__Task details__
Quote the passage on the 2014 business acquisitions word for word, starting at "Includes cash paid, net" and ending at "with prior year acquisitions.".

__Passage shown__
+---+
During the six months ended September 30, 2014, the Company acquired eight businesses with historical annual sales of approximately $36 million, all of which were in the Distribution business segment. Transaction and other integration costs incurred during the six months ended September 30, 2014 were $1 million and were included in selling, distribution and administrative expenses in the Company’s consolidated statement of earnings. These acquisitions contributed approximately $10 million in net sales during the six months ended September 30, 2014.
The Company negotiated the respective purchase prices of the businesses based on the expected cash flows to be derived from their operations after integration into the Company’s existing distribution, production and service networks. The acquisition purchase price for each business is allocated based on the fair values of the assets acquired and liabilities assumed, which are based on management estimates and third-party appraisals. Purchase price allocations for the businesses acquired during the six months ended September 30, 2014 are primarily based on provisional fair values and are subject to revision as the Company finalizes appraisals and other analyses. Final determination of the fair values may result in further adjustments to the values presented below. The following table summarizes the consideration paid and the estimated fair values of the assets acquired and liabilities assumed for fiscal 2015 acquisitions, as well as adjustments to finalize the valuations of certain prior year acquisitions. Valuation adjustments related to prior year acquisitions were not significant.
(In thousands)
 
Consideration
 
Cash (a)
$
29,834

Airgas, Inc. common stock (b)
4,458

Fair value of total consideration transferred
$
34,292

 
 
Recognized amounts of identifiable assets acquired and liabilities assumed
 
Current assets, net
$
7,751

Plant and equipment
8,943

Other intangible assets
9,411

Current liabilities
(7,333
)
Non-current liabilities
(4,423
)
Total identifiable net assets
14,349

 
 
Goodwill
19,943


$
34,292

____________________
(a) 
Includes cash paid, net of cash acquired, for current year acquisitions as well as payments for the settlement of holdback liabilities and contingent consideration arrangements associated with prior year acquisitions.
+---+
__Provided records__

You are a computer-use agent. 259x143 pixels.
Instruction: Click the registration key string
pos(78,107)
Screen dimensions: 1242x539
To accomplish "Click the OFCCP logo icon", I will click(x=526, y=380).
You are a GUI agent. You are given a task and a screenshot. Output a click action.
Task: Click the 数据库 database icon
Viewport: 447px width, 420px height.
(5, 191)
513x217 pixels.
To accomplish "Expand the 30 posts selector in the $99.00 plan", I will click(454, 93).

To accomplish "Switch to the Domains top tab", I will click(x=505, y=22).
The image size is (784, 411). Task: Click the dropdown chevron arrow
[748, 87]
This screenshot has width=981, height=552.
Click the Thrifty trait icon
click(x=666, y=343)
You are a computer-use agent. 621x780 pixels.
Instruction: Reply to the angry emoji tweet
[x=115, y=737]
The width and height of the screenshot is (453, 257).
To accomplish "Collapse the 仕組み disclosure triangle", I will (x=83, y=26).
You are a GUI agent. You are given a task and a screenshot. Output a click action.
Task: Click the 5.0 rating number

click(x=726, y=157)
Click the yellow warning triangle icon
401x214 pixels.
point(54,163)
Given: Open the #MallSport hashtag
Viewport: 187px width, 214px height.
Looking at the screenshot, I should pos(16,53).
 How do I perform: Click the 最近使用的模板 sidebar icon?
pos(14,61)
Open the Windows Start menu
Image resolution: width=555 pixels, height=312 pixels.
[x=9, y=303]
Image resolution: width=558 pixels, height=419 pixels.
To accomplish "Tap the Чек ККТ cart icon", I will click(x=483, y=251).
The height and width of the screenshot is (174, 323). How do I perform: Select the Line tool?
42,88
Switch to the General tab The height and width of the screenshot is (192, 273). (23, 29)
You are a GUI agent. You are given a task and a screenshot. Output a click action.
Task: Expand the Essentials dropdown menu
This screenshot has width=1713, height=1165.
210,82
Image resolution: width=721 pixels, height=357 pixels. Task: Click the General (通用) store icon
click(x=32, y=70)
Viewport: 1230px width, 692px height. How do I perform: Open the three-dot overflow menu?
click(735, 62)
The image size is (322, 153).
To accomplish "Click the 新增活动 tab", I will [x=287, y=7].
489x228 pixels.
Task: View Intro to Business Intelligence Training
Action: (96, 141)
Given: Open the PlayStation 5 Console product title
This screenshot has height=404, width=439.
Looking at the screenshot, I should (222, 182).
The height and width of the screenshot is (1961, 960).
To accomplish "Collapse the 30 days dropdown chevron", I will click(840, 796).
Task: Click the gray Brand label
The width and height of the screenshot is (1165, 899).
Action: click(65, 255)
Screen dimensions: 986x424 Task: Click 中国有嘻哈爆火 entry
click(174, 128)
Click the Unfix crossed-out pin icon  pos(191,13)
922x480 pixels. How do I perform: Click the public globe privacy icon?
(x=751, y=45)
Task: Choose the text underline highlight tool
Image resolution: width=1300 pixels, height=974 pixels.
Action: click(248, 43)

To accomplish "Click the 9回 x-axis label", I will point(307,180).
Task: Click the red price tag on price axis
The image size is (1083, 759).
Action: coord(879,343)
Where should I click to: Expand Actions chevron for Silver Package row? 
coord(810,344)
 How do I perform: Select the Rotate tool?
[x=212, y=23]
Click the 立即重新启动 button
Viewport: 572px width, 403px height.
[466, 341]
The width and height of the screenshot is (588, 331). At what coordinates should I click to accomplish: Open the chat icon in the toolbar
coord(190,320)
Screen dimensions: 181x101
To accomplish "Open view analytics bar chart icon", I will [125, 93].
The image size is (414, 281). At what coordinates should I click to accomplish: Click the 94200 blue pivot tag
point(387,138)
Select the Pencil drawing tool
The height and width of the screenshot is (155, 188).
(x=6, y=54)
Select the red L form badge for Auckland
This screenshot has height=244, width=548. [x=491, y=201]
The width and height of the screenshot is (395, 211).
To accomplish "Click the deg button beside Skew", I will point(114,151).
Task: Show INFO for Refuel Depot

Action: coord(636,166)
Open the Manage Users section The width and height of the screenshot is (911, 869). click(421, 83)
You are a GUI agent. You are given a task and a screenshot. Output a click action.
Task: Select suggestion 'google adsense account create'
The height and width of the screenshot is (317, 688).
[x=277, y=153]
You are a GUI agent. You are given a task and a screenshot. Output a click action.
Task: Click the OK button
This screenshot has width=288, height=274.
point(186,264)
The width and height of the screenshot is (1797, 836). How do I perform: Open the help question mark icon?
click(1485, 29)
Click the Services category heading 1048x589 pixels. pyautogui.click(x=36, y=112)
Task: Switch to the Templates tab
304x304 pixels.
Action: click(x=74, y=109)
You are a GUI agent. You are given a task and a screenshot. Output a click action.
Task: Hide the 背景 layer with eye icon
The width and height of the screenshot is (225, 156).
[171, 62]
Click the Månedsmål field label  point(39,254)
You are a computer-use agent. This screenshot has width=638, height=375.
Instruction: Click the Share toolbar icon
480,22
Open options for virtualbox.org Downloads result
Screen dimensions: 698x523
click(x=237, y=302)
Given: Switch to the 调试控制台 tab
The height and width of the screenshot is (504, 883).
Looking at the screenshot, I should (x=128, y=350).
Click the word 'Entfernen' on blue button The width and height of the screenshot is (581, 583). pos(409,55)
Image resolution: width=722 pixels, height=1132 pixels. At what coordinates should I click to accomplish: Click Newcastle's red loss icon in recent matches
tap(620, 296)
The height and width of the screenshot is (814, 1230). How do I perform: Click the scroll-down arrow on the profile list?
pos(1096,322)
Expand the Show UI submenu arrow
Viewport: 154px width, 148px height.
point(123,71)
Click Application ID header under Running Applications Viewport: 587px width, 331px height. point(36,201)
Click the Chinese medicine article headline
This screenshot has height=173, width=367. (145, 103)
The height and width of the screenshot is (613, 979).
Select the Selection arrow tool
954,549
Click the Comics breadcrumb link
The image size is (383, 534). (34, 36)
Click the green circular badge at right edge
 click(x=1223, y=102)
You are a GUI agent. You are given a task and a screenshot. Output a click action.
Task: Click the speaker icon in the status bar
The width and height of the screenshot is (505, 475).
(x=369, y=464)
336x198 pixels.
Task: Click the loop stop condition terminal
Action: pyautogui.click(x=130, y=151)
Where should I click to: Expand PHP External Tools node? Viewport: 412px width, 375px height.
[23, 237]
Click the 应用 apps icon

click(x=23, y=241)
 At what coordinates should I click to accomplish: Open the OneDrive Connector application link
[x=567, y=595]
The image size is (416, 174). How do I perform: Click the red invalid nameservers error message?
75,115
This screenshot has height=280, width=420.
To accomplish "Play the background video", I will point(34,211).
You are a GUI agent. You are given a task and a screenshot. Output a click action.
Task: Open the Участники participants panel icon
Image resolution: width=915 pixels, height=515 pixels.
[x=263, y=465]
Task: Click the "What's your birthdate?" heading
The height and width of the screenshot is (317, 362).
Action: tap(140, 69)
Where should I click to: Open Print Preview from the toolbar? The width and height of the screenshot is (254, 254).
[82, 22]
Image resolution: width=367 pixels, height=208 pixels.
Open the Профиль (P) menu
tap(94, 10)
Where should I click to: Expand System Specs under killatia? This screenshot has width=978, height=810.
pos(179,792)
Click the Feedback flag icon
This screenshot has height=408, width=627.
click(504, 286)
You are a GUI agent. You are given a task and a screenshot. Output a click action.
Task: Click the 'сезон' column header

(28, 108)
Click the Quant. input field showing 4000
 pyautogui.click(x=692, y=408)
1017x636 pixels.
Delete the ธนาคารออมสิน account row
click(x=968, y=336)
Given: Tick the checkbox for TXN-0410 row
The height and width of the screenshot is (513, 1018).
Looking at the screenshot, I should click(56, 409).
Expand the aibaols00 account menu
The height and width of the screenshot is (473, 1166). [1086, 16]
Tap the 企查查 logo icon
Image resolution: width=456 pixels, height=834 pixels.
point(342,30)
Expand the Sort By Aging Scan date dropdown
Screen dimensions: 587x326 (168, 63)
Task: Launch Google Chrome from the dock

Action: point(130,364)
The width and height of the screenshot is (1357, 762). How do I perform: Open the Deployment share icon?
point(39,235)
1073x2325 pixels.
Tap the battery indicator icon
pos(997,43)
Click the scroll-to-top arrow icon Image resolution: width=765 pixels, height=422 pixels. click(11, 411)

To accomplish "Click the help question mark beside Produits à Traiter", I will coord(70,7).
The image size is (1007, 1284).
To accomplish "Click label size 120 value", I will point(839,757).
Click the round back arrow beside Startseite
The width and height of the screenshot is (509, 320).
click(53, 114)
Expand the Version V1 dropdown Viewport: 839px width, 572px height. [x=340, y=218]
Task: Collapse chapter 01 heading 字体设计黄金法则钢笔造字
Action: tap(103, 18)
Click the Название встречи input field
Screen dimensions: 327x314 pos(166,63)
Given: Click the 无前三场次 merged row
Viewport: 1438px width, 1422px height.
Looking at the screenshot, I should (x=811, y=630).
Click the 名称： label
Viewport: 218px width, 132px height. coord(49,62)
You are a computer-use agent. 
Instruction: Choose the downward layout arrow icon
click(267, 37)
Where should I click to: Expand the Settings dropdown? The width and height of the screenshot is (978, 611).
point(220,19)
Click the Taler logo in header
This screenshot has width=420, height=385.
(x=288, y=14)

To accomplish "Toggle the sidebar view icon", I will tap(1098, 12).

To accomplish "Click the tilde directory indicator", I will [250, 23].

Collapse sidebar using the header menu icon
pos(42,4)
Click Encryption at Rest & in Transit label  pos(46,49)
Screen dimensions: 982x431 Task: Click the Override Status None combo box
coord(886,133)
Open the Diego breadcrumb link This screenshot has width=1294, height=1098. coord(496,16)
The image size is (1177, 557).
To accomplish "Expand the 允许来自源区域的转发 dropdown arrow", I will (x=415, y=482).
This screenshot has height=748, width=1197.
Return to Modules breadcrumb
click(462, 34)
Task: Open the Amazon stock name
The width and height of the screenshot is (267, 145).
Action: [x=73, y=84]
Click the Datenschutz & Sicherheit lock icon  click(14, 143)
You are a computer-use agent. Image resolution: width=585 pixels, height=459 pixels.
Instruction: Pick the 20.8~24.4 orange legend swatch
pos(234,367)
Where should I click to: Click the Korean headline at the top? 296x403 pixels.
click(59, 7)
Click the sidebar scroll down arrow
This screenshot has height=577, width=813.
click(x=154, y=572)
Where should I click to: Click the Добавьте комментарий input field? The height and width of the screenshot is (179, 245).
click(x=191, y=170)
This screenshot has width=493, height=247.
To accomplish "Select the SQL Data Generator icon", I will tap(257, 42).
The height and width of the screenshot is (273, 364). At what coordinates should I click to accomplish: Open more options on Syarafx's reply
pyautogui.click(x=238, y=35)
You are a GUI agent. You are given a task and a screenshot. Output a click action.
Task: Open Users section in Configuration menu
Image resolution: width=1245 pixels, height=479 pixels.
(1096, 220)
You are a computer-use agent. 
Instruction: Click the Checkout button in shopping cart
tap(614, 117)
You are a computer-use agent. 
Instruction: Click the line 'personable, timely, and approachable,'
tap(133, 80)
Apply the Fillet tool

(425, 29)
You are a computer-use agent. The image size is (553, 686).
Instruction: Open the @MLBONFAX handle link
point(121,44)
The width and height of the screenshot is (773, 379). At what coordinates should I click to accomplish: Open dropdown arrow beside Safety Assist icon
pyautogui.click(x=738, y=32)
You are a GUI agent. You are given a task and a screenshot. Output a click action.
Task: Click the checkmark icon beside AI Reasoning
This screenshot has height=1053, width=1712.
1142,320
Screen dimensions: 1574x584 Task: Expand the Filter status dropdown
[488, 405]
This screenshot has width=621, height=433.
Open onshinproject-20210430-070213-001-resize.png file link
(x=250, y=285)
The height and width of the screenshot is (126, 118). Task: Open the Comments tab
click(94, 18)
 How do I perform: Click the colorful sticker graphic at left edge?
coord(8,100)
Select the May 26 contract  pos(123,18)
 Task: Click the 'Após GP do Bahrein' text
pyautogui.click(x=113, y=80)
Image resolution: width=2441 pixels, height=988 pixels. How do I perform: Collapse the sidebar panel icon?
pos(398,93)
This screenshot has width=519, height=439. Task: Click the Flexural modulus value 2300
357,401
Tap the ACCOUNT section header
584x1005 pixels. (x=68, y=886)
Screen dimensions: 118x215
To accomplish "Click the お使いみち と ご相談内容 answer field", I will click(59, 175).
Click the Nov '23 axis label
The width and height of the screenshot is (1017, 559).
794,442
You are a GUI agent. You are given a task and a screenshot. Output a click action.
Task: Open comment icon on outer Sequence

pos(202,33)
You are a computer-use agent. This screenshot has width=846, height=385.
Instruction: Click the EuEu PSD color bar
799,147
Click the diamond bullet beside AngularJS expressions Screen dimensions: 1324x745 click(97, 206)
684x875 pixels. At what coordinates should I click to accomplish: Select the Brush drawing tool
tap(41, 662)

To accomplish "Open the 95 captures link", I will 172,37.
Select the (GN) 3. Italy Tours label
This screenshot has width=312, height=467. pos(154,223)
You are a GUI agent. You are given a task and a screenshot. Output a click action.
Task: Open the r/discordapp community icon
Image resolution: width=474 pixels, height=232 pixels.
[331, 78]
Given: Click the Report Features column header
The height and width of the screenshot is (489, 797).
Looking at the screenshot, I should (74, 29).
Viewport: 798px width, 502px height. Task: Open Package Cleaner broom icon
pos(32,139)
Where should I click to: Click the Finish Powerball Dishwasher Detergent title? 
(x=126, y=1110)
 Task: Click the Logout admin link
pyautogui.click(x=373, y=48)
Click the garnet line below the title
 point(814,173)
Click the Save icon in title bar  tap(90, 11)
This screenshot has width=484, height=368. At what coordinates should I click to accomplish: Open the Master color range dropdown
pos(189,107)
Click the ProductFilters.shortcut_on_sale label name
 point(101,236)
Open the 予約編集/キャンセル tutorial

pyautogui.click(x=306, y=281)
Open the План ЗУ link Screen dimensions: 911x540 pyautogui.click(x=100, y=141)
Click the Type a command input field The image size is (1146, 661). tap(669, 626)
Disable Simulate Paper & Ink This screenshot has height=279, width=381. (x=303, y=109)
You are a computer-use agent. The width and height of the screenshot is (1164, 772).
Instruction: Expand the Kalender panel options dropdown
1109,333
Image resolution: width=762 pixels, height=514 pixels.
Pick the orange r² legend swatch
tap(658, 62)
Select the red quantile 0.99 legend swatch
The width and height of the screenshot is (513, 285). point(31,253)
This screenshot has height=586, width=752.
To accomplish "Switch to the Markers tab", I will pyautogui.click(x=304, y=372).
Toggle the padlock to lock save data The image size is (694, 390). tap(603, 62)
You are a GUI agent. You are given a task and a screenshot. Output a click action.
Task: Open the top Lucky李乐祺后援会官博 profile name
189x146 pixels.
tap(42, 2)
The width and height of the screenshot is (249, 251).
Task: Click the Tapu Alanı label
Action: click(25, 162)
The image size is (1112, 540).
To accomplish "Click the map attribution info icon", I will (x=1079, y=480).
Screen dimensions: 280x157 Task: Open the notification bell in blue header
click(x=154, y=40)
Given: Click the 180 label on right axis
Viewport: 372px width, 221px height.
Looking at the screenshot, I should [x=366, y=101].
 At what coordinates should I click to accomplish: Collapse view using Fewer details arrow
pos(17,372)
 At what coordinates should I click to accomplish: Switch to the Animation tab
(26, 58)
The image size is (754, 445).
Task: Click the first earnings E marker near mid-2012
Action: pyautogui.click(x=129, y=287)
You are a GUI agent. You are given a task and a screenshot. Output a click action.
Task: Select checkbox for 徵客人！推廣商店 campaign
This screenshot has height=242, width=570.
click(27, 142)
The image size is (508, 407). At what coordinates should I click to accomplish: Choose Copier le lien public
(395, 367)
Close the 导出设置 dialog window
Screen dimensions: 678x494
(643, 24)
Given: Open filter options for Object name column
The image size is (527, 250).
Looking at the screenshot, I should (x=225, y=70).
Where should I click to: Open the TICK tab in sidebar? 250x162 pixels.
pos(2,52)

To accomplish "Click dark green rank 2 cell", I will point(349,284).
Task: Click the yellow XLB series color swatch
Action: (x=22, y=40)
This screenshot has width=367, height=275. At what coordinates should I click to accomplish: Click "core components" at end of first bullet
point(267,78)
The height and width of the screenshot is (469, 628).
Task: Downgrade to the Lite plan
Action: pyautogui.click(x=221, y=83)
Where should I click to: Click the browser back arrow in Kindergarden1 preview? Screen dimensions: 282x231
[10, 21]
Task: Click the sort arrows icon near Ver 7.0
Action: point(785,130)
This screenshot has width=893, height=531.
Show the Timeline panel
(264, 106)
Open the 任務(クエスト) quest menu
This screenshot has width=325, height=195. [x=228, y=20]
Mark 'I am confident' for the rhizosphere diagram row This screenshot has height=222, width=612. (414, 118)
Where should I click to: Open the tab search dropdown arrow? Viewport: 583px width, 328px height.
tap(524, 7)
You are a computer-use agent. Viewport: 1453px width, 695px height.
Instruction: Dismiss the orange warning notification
+---+
__Solution for this task__
Includes cash paid, net of cash acquired, for current year acquisitions as well as payments for the settlement of holdback liabilities and contingent consideration arrangements associated with prior year acquisitions.